* _The data_
[Start of section]

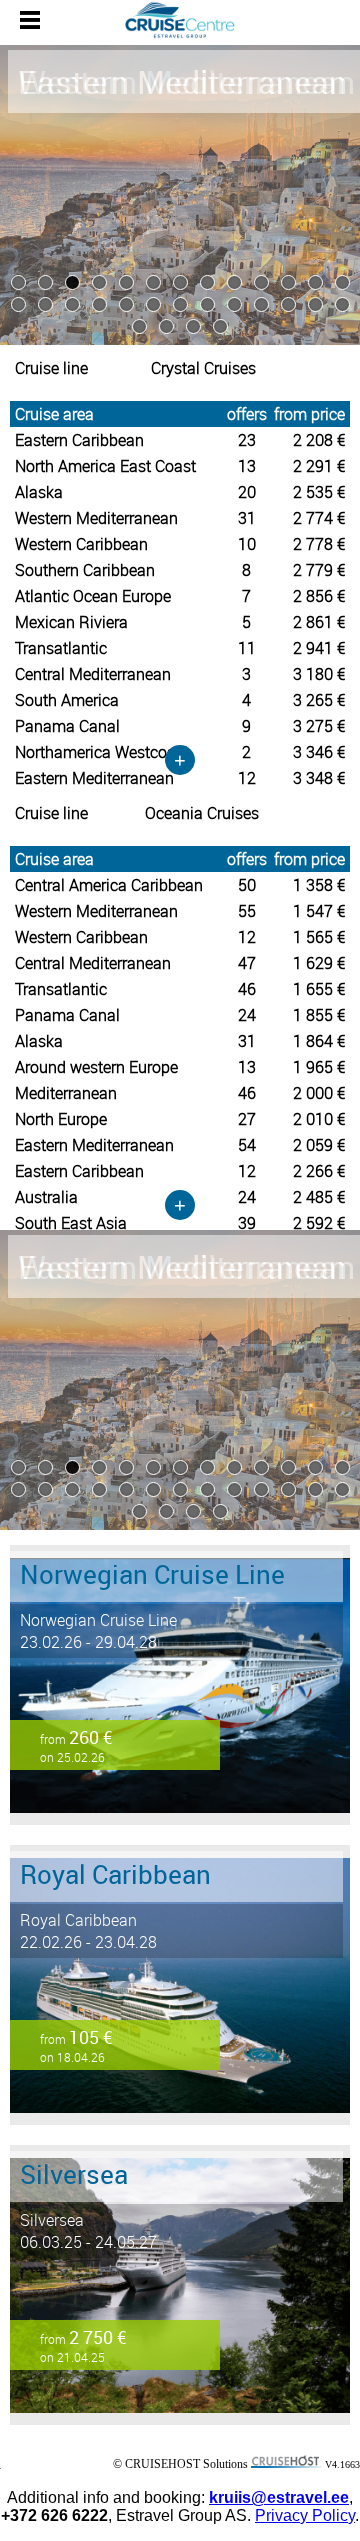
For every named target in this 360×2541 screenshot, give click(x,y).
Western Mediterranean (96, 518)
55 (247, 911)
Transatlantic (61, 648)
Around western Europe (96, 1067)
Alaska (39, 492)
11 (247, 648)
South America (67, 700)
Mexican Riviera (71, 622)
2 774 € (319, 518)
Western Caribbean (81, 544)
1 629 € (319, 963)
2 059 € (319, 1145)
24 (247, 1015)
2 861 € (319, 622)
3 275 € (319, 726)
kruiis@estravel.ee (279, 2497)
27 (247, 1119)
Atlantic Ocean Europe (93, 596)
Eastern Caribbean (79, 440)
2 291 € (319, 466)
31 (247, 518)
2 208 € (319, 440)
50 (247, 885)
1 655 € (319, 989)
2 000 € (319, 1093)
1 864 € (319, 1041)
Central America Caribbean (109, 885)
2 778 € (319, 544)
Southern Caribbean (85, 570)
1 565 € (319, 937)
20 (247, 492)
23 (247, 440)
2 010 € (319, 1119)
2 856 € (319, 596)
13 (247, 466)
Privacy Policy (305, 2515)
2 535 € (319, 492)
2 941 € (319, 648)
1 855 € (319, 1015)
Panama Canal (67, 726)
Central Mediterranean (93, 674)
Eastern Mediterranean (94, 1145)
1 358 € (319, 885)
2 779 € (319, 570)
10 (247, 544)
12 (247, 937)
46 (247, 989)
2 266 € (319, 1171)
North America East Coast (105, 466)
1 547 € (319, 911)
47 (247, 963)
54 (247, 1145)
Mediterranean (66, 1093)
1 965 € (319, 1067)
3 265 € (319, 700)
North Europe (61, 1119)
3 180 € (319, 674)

[End of section]
[Start of section]

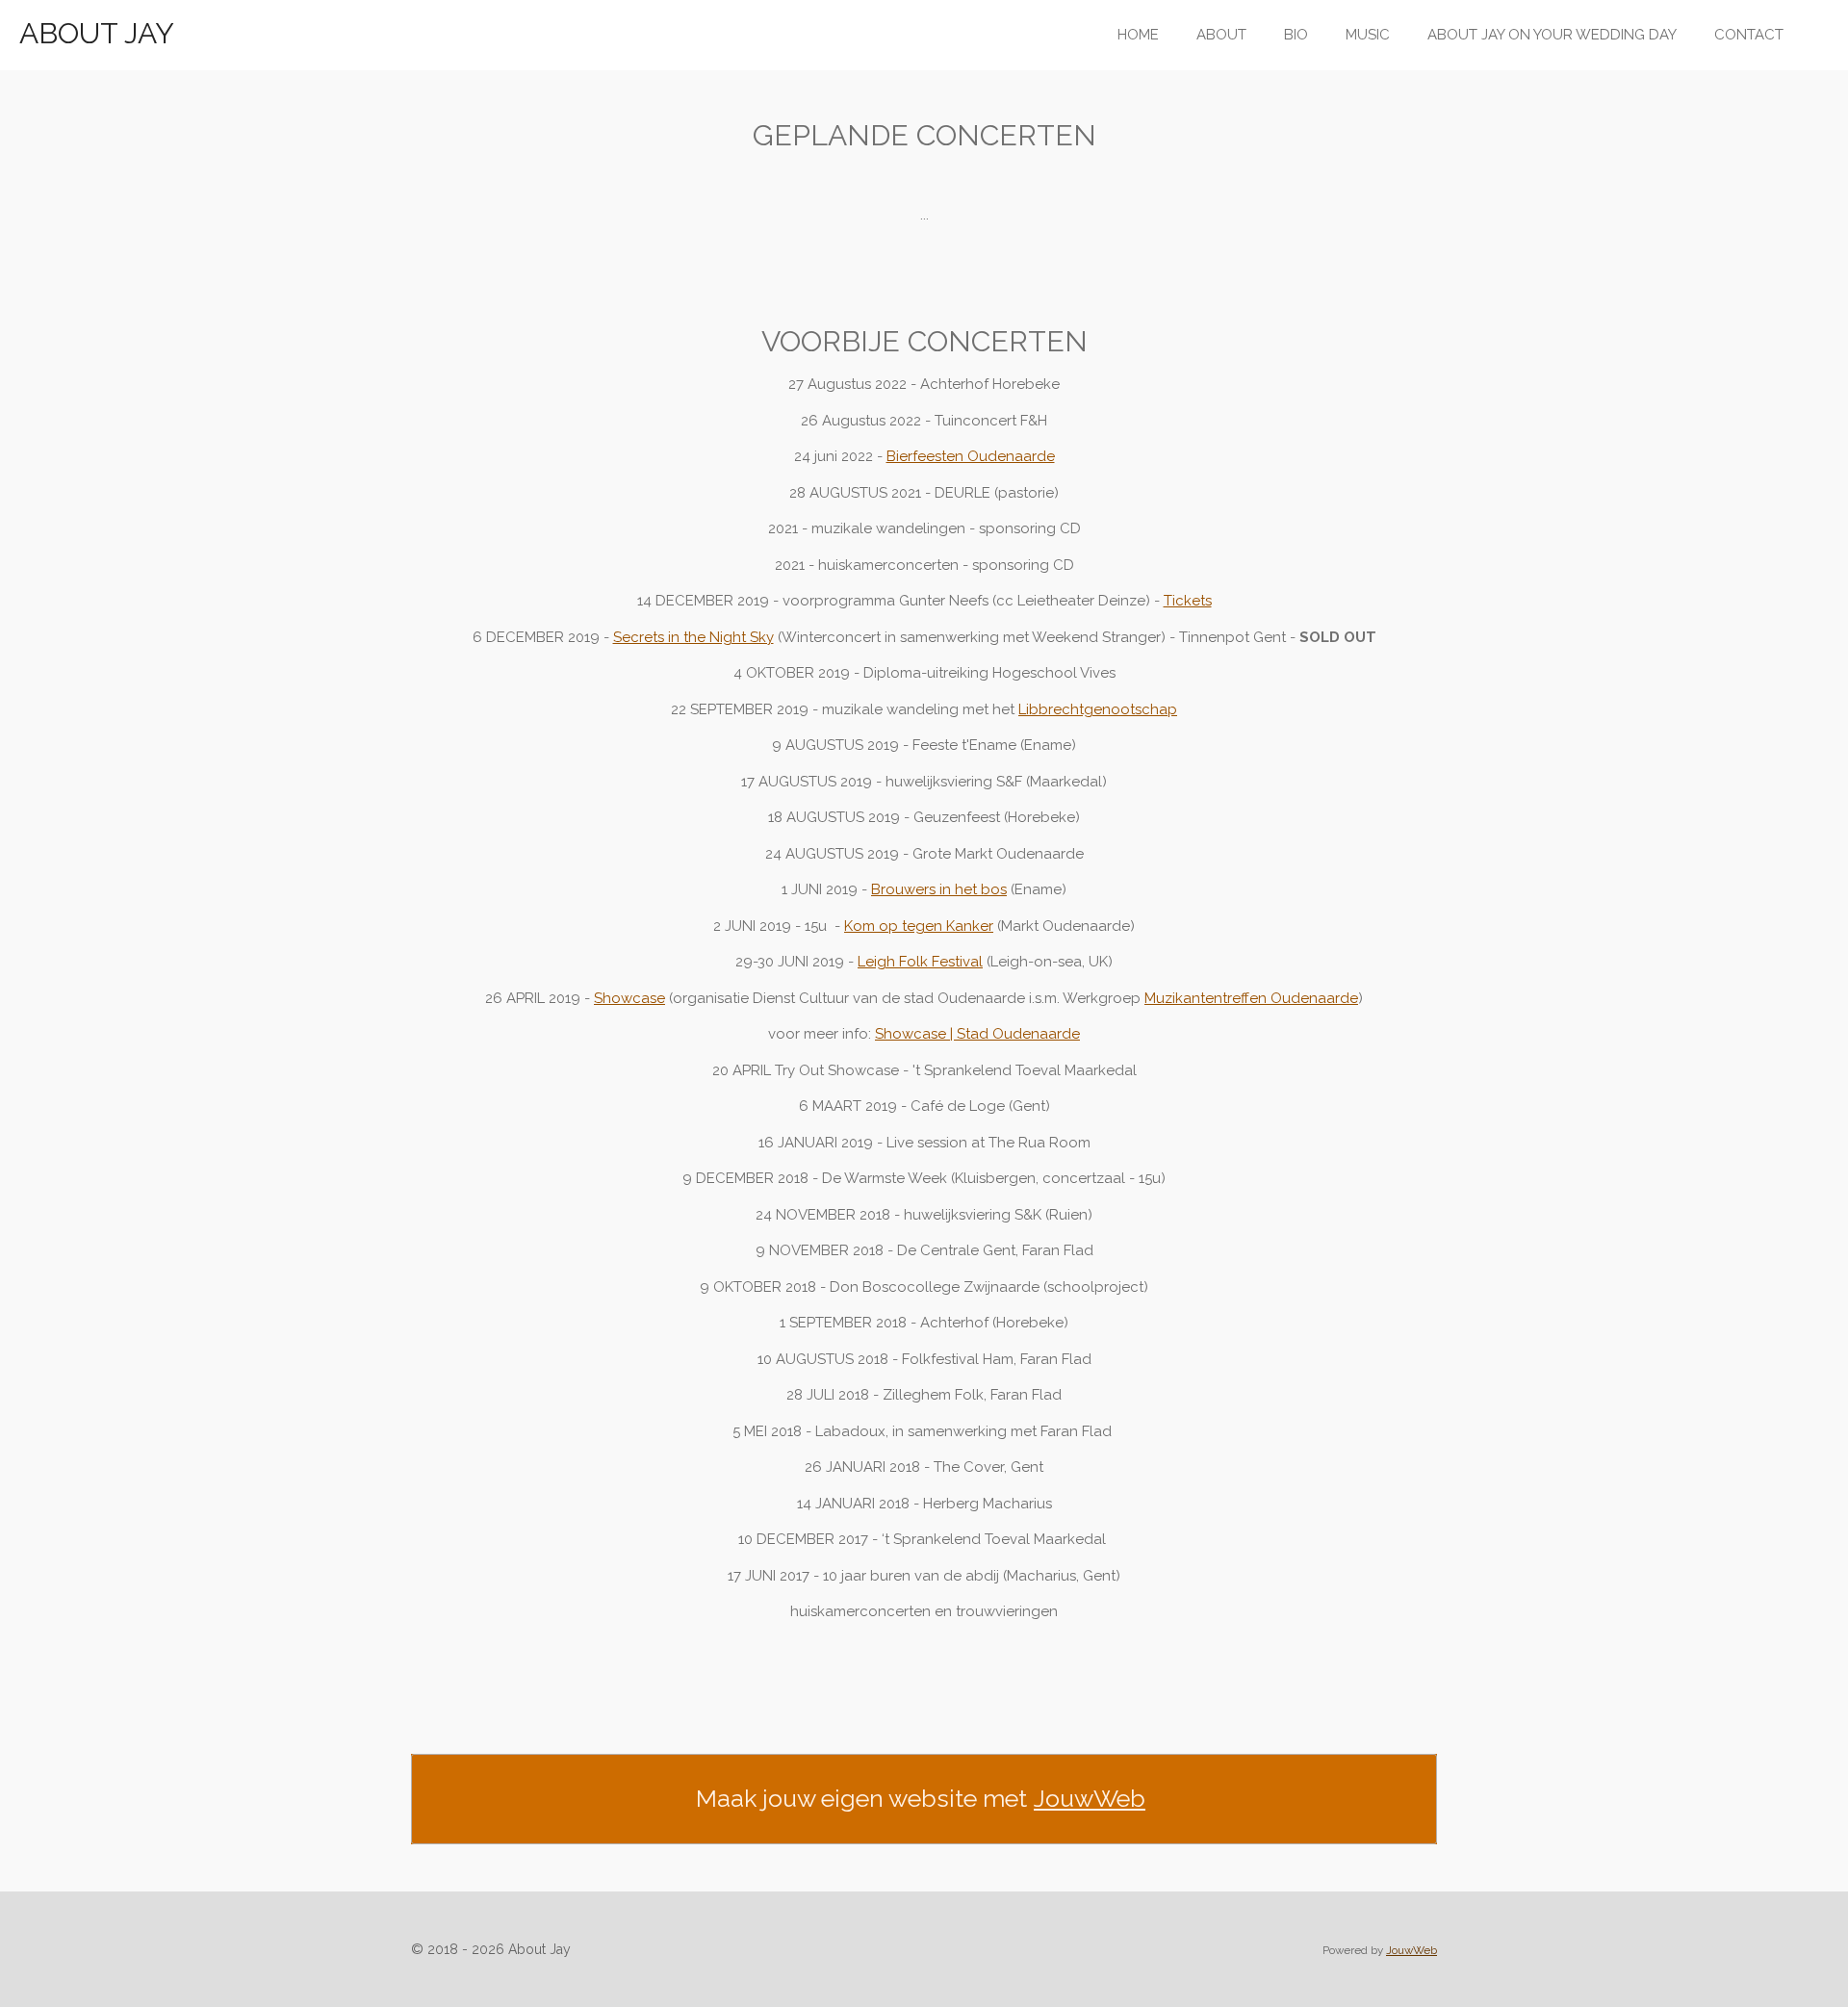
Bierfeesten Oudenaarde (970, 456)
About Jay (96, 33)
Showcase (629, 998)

[End of section]

Starting at the line that contains "Western Caribbean (81, 544)" and stopping after the line that contains "3 180 € (319, 674)", write out every line exactly as it appears above, and no other line.

* _Response below_
Western Caribbean (81, 544)
1 629 € (319, 963)
2 059 € (319, 1145)
24 (247, 1015)
2 861 € (319, 622)
3 275 € (319, 726)
kruiis@estravel.ee (279, 2497)
27 (247, 1119)
Atlantic Ocean Europe (93, 596)
Eastern Caribbean (79, 440)
2 291 € (319, 466)
31 (247, 518)
2 208 € (319, 440)
50 (247, 885)
1 655 € (319, 989)
2 000 € (319, 1093)
1 864 € (319, 1041)
Central America Caribbean (109, 885)
2 778 € (319, 544)
Southern Caribbean (85, 570)
1 565 € (319, 937)
20 (247, 492)
23 (247, 440)
2 010 € (319, 1119)
2 856 € (319, 596)
13 (247, 466)
Privacy Policy (305, 2515)
2 535 € (319, 492)
2 941 € (319, 648)
1 855 € (319, 1015)
Panama Canal (67, 726)
Central Mediterranean (93, 674)
Eastern Mediterranean (94, 1145)
1 358 € (319, 885)
2 779 € (319, 570)
10 (247, 544)
12 (247, 937)
46 (247, 989)
2 266 € (319, 1171)
North America East Coast (105, 466)
1 547 € (319, 911)
47 (247, 963)
54 (247, 1145)
Mediterranean (66, 1093)
1 965 € (319, 1067)
3 265 € (319, 700)
North Europe (61, 1119)
3 180 € (319, 674)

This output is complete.